Schultz lacks the nerdy charm of Bill Gates, the ruthless charisma of Steve Jobs, the comic book antics of Jeff Bezos, and the very unstable genius of Elon Musk. His character hasn’t entered our cultural consciousness in the same way any other billionaire who’s flirted with the presidency has. But like Starbucks itself, with its reliably mediocre coffee and inoffensive soft rock and earth-hued ambiance, Schultz has widespread, albeit tepid appeal. If his CNN town hall proved anything, it’s that Schultz isn’t running as a spoiler but as a champion of our collective annoyance with the kabuki theater of the past two and a half years.

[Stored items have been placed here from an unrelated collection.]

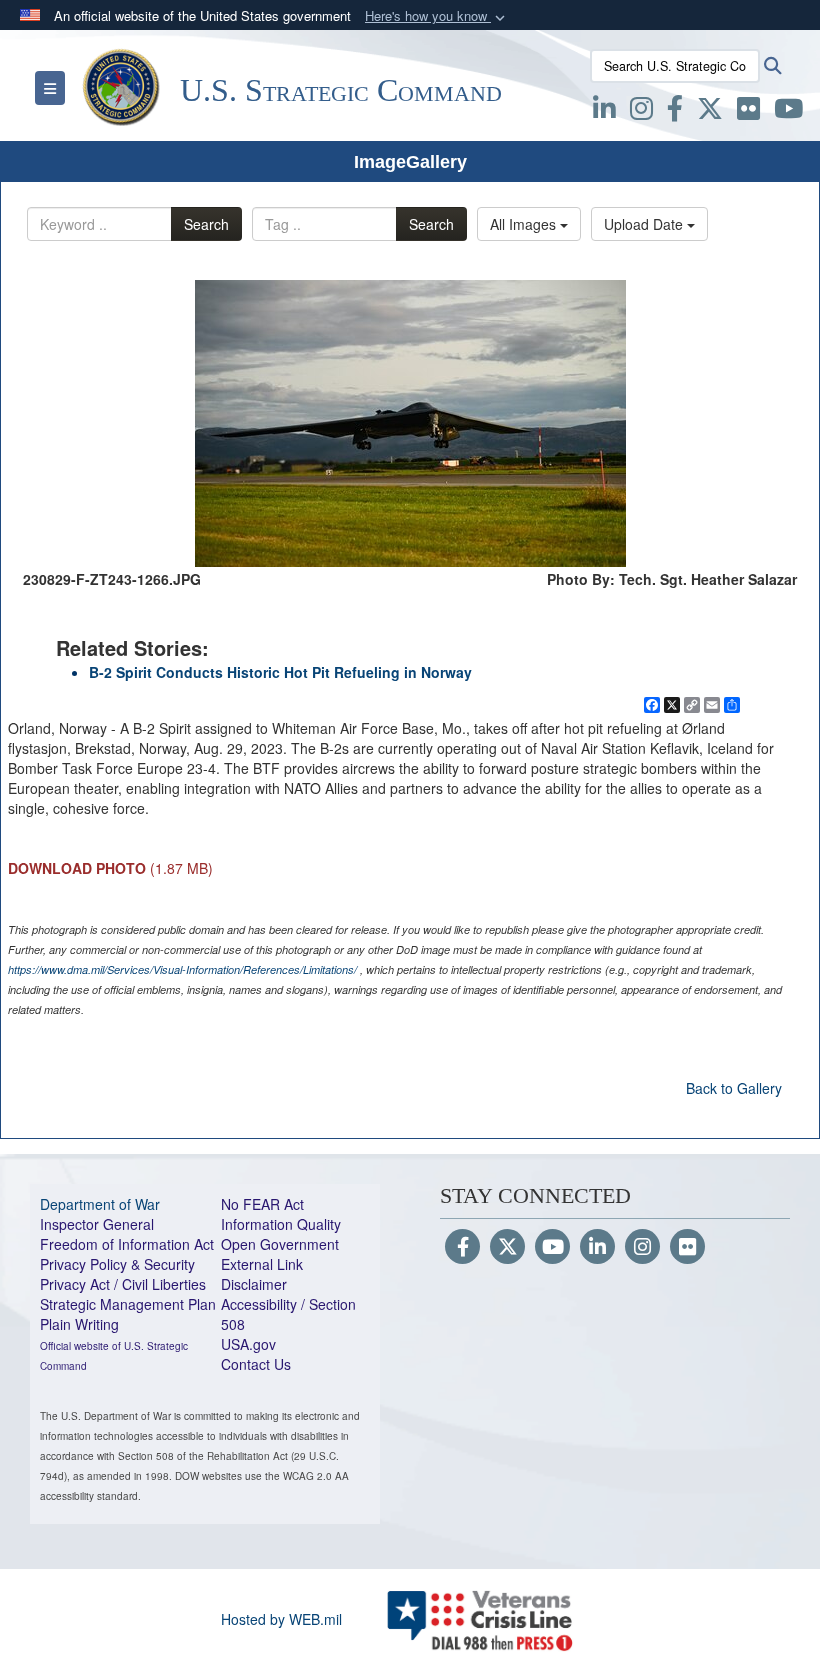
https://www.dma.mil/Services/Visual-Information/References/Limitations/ (182, 969)
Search (206, 224)
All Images (525, 224)
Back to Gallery (734, 1088)
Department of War (100, 1204)
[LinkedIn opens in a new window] (604, 112)
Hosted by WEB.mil (281, 1619)
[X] (710, 112)
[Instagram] (642, 1248)
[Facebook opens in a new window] (675, 112)
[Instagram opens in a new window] (641, 112)
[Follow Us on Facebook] (462, 1248)
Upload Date (645, 224)
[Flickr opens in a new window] (748, 112)
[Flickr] (687, 1248)
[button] (437, 16)
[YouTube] (552, 1248)
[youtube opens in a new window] (788, 112)
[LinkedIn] (597, 1248)
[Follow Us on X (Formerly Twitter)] (507, 1248)
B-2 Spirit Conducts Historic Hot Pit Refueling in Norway (280, 672)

As our national debt crosses the $22 trillion threshold for the first time without so much as a shrug from our lawmakers, Schultz has made addressing our spending crisis a key component of his platform. Schultz says we “should be building bridges” instead of walls, but also that we can’t let bad people in. He should be paying more taxes, he argues, but decries the 70 percent top marginal income tax rate touted by Rep. Alexandria Ocasio-Cortez, D-N.Y. Global warming, he concedes, does threaten planetary destruction, but replacing or upgrading every single building within a decade, as demanded by the “Green New Deal,” would require completing construction on thousands of buildings per day.
If the United States were a parliamentary democracy, we’d have passed a vote of no confidence of our ruling parties long ago. Republicans shut the government down at the eleventh hour before they lost the House for border security funding they failed to seriously work on during the two previous years when they controlled every branch of the federal government. Democrats spent that time grandstanding and swearing they would resist Trump.
As primary season kicks into gear, do they have a champion running on abolishing Trump’s trade war, investing in nuclear power, or patching up Obamacare? No, instead they’re endorsing genociding all the farting cows and abolishing air travel while they trot out every possible tax proposal to chase job creators out of the country.
[Read more: Howard Schultz rips the ‘Green New Deal’: ‘It’s not realistic’]
As Schultz’s town hall made clear, he may be a billionaire, but even he admits he’s no economist and certainly no policy wonk. Schultz laments that the corporate tax rate reduction didn’t demand that companies make reforms to improve the lives of their workers, but clearly doesn’t consider the amount of jobs brought back to the country by bringing the rate down to a globally competitive value. He ran an international chain so actually woke that it offered free college to its employees and enacted eco-friendly reforms, but Schultz said on national television that he “doesn’t see color” when asked about race relations. He correctly notes that the far left wants to confiscate all of our guns and abolish the Second Amendment, but he then said that criminals shouldn’t own guns, a stipulation that’s already law.
But these worries, the diagnoses of what he considers problems, aligns far closer to what the silent majority of the country believes. For all of the mudslinging between the GOP and Democrats about the wall versus amnesty, most Americans want to protect our borders but also don’t care much if law-abiding and self-sufficient illegal immigrants are granted some sort of legal status. Schultz’s propositions may sound milquetoast, but just like Frappuccinos, there’s a reason his political proverbs feel so basic: on some level, most of the nation likes them.
Schultz hasn’t even decided whether or not he’s actually running for president, and if he does, he won’t spark much inspiration in or devotion from the public. But if it takes a billionaire to bring back the concerns of the everyman in the political arena, so be it.